**Exercise description**
Please repeat every one of the entries below word for word, keeping their order and line breaks unchanged.

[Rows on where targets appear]

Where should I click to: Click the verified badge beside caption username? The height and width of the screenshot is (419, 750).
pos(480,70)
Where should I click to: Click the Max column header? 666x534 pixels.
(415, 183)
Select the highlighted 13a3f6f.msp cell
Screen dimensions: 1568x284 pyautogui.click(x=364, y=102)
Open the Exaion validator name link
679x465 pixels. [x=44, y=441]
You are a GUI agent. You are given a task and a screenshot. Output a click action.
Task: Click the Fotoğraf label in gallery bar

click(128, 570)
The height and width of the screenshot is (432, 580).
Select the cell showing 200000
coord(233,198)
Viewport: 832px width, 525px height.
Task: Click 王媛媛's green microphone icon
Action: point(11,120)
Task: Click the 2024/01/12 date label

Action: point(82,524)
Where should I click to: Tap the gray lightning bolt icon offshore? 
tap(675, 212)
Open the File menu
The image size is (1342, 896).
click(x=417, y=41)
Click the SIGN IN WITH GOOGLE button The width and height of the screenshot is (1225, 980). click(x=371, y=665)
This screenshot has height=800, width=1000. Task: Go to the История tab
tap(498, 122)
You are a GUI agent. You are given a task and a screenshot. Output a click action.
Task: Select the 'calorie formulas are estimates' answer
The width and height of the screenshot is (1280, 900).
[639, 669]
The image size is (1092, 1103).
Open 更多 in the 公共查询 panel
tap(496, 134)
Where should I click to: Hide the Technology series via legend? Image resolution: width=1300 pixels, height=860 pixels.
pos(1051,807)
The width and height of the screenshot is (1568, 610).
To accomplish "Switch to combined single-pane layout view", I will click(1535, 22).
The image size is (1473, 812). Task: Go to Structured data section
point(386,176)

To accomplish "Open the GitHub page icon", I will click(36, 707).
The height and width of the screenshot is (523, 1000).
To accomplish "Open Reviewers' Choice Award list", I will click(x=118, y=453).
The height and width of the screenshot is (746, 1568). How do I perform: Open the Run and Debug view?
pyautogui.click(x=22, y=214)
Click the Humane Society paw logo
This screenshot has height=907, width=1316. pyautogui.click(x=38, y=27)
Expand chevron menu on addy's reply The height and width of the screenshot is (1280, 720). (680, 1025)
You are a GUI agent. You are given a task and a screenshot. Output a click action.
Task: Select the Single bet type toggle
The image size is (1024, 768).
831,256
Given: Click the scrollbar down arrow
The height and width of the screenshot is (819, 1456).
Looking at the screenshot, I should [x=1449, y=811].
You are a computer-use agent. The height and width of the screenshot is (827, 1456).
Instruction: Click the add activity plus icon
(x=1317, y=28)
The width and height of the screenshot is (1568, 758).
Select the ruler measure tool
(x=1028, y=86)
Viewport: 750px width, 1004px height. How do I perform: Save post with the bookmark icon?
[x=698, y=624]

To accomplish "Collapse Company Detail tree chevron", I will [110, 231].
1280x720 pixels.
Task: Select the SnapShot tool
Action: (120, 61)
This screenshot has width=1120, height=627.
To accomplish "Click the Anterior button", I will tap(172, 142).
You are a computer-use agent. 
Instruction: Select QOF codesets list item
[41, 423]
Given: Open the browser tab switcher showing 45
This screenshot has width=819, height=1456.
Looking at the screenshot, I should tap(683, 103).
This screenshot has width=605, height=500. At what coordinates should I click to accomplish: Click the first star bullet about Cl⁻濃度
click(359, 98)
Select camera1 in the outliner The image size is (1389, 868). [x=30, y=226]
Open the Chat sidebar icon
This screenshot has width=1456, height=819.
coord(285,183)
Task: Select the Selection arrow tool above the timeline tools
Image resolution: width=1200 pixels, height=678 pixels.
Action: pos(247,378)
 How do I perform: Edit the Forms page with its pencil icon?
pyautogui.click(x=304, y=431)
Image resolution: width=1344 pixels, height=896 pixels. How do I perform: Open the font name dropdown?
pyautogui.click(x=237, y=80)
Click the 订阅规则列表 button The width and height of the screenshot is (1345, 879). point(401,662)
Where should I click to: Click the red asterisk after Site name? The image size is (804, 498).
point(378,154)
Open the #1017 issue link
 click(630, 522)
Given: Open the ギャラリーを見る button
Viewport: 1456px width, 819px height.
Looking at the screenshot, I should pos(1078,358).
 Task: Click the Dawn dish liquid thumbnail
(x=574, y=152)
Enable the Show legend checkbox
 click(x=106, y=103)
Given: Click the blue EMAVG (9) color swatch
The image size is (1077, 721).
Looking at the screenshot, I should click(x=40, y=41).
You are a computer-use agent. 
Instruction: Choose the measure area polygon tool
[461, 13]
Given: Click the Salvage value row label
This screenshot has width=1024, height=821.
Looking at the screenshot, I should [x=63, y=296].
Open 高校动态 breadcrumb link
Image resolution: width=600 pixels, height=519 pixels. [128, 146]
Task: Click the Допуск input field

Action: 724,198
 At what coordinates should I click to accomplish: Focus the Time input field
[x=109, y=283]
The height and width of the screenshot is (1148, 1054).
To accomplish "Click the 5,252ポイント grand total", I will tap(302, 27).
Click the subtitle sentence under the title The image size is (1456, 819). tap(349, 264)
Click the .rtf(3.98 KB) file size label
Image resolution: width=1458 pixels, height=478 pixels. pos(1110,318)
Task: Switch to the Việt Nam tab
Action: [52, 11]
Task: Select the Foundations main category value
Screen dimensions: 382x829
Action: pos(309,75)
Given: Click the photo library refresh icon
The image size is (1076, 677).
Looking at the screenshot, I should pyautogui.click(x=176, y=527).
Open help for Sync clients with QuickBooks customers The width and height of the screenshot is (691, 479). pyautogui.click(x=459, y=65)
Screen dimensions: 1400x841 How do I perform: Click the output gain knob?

**The output**
Where should I click to: Click the verified badge beside caption username? The height and width of the screenshot is (419, 750).
pos(480,70)
Where should I click to: Click the Max column header? 666x534 pixels.
(415, 183)
Select the highlighted 13a3f6f.msp cell
Screen dimensions: 1568x284 pyautogui.click(x=364, y=102)
Open the Exaion validator name link
679x465 pixels. [x=44, y=441]
You are a GUI agent. You are given a task and a screenshot. Output a click action.
Task: Click the Fotoğraf label in gallery bar

click(128, 570)
The height and width of the screenshot is (432, 580).
Select the cell showing 200000
coord(233,198)
Viewport: 832px width, 525px height.
Task: Click 王媛媛's green microphone icon
Action: point(11,120)
Task: Click the 2024/01/12 date label

Action: point(82,524)
Where should I click to: Tap the gray lightning bolt icon offshore? 
tap(675, 212)
Open the File menu
The image size is (1342, 896).
click(x=417, y=41)
Click the SIGN IN WITH GOOGLE button The width and height of the screenshot is (1225, 980). click(x=371, y=665)
This screenshot has height=800, width=1000. Task: Go to the История tab
tap(498, 122)
You are a GUI agent. You are given a task and a screenshot. Output a click action.
Task: Select the 'calorie formulas are estimates' answer
The width and height of the screenshot is (1280, 900).
[639, 669]
The image size is (1092, 1103).
Open 更多 in the 公共查询 panel
tap(496, 134)
Where should I click to: Hide the Technology series via legend? Image resolution: width=1300 pixels, height=860 pixels.
pos(1051,807)
The width and height of the screenshot is (1568, 610).
To accomplish "Switch to combined single-pane layout view", I will click(1535, 22).
The image size is (1473, 812). Task: Go to Structured data section
point(386,176)

To accomplish "Open the GitHub page icon", I will click(36, 707).
The height and width of the screenshot is (523, 1000).
To accomplish "Open Reviewers' Choice Award list", I will click(x=118, y=453).
The height and width of the screenshot is (746, 1568). How do I perform: Open the Run and Debug view?
pyautogui.click(x=22, y=214)
Click the Humane Society paw logo
This screenshot has height=907, width=1316. pyautogui.click(x=38, y=27)
Expand chevron menu on addy's reply The height and width of the screenshot is (1280, 720). (680, 1025)
You are a GUI agent. You are given a task and a screenshot. Output a click action.
Task: Select the Single bet type toggle
The image size is (1024, 768).
831,256
Given: Click the scrollbar down arrow
The height and width of the screenshot is (819, 1456).
Looking at the screenshot, I should [x=1449, y=811].
You are a computer-use agent. The height and width of the screenshot is (827, 1456).
Instruction: Click the add activity plus icon
(x=1317, y=28)
The width and height of the screenshot is (1568, 758).
Select the ruler measure tool
(x=1028, y=86)
Viewport: 750px width, 1004px height. How do I perform: Save post with the bookmark icon?
[x=698, y=624]

To accomplish "Collapse Company Detail tree chevron", I will [110, 231].
1280x720 pixels.
Task: Select the SnapShot tool
Action: (120, 61)
This screenshot has width=1120, height=627.
To accomplish "Click the Anterior button", I will tap(172, 142).
You are a computer-use agent. 
Instruction: Select QOF codesets list item
[41, 423]
Given: Open the browser tab switcher showing 45
This screenshot has width=819, height=1456.
Looking at the screenshot, I should tap(683, 103).
This screenshot has width=605, height=500. At what coordinates should I click to accomplish: Click the first star bullet about Cl⁻濃度
click(359, 98)
Select camera1 in the outliner The image size is (1389, 868). [x=30, y=226]
Open the Chat sidebar icon
This screenshot has width=1456, height=819.
coord(285,183)
Task: Select the Selection arrow tool above the timeline tools
Image resolution: width=1200 pixels, height=678 pixels.
Action: pos(247,378)
 How do I perform: Edit the Forms page with its pencil icon?
pyautogui.click(x=304, y=431)
Image resolution: width=1344 pixels, height=896 pixels. How do I perform: Open the font name dropdown?
pyautogui.click(x=237, y=80)
Click the 订阅规则列表 button The width and height of the screenshot is (1345, 879). point(401,662)
Where should I click to: Click the red asterisk after Site name? The image size is (804, 498).
point(378,154)
Open the #1017 issue link
 click(630, 522)
Given: Open the ギャラリーを見る button
Viewport: 1456px width, 819px height.
Looking at the screenshot, I should pos(1078,358).
 Task: Click the Dawn dish liquid thumbnail
(x=574, y=152)
Enable the Show legend checkbox
 click(x=106, y=103)
Given: Click the blue EMAVG (9) color swatch
The image size is (1077, 721).
Looking at the screenshot, I should click(x=40, y=41).
You are a computer-use agent. 
Instruction: Choose the measure area polygon tool
[461, 13]
Given: Click the Salvage value row label
This screenshot has width=1024, height=821.
Looking at the screenshot, I should [x=63, y=296].
Open 高校动态 breadcrumb link
Image resolution: width=600 pixels, height=519 pixels. [128, 146]
Task: Click the Допуск input field

Action: 724,198
 At what coordinates should I click to accomplish: Focus the Time input field
[x=109, y=283]
The height and width of the screenshot is (1148, 1054).
To accomplish "Click the 5,252ポイント grand total", I will tap(302, 27).
Click the subtitle sentence under the title The image size is (1456, 819). tap(349, 264)
Click the .rtf(3.98 KB) file size label
Image resolution: width=1458 pixels, height=478 pixels. pos(1110,318)
Task: Switch to the Việt Nam tab
Action: [52, 11]
Task: Select the Foundations main category value
Screen dimensions: 382x829
Action: pos(309,75)
Given: Click the photo library refresh icon
The image size is (1076, 677).
Looking at the screenshot, I should pyautogui.click(x=176, y=527).
Open help for Sync clients with QuickBooks customers The width and height of the screenshot is (691, 479). pyautogui.click(x=459, y=65)
Screen dimensions: 1400x841 How do I perform: Click the output gain knob?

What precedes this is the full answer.